▶ EXTRACT PROVIDED
** Start **

So here is the dilemma: I'm inserting hockey cards into my database. What I want to do for example is say I enter 'Wayne' 'Gretzky' '1986' and my stock number is '4'.Then I enter it again but change the stock number to '6', I don't want it to insert a duplicate card. I want it to just keep one card and have the stock number change to 6.

So heres my form:

HTML: 
<body>
<div id="add_back">

<blockquote>
  <blockquote>
    <p> </p>
    <p> </p>
  </blockquote>
</blockquote>
<form method="post" name="addcard" >
  <blockquote>
    <blockquote>
      <p><b>First Name:</b>
        <input type="text" name="name" id="name"/>
      </p>
       <p><b>Last Name:</b>
        <input type="text" name="name2" id="name2"/>
      </p>
      <p>
        <b>Brand:</b>
        
        <select name="brand" id="brand">
          <option value="0">Pick a Brand</option>
          <option value="1">Donruss</option>
          <option value="2">O'Pee-Chee</option>
          <option value="3">Topps</option>
          <option value="4">Fleer</option>
          <option value="5">Upper-Deck</option>
          <option value="6">Pacific</option>
          <option value="7">Parkhurst</option>
        </select>
        
      </p>
      <p><b>Year:</b>
        
		<input type="text" name="year" id="year"/>
        
      </p>
      <p><b>Stock:</b>
        <input type="text" name="stock" id="stock"/>
        
      </p>
      <p>
        <input type="submit" value="Add Card" onclick="add_card()"/>
      </p>
    </blockquote>
    </blockquote>
</form>


</div>
</body>

Then the form goes to my Javascript function:

Code: 
function add_card(new_card,new_added)

** End **

▶ AIM OF THE TASK
Quote everything in the hockey card post above, from "So here is the" down to "change to 6.", word for word.

▶ INFORMATION SUPPLIED
** Start **

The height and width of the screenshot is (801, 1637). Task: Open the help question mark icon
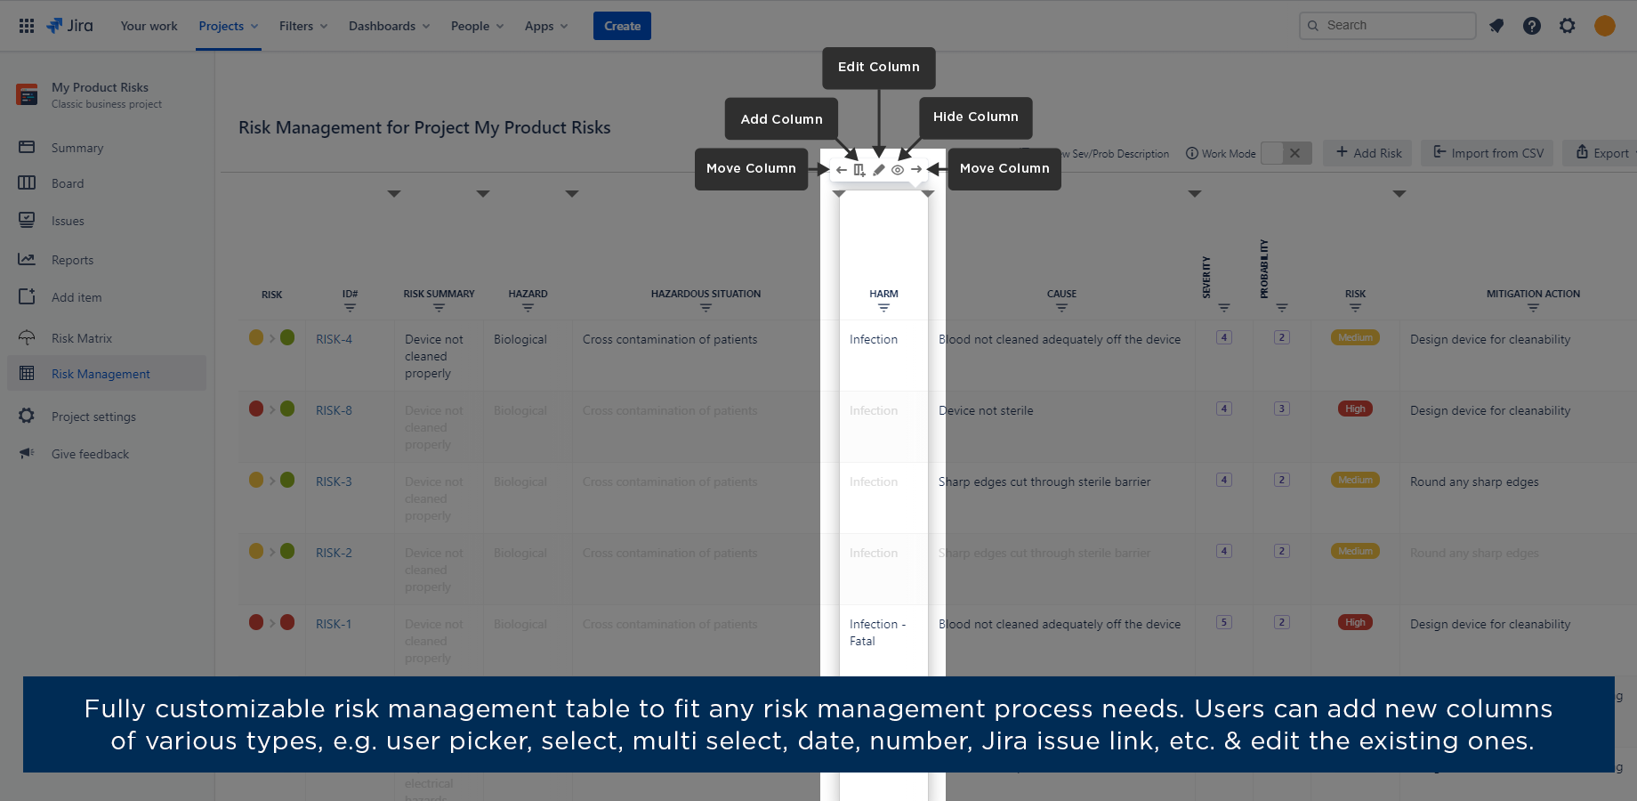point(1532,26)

** End **

▶ TASK RESULT
So here is the dilemma: I'm inserting hockey cards into my database. What I want to do for example is say I enter 'Wayne' 'Gretzky' '1986' and my stock number is '4'.Then I enter it again but change the stock number to '6', I don't want it to insert a duplicate card. I want it to just keep one card and have the stock number change to 6.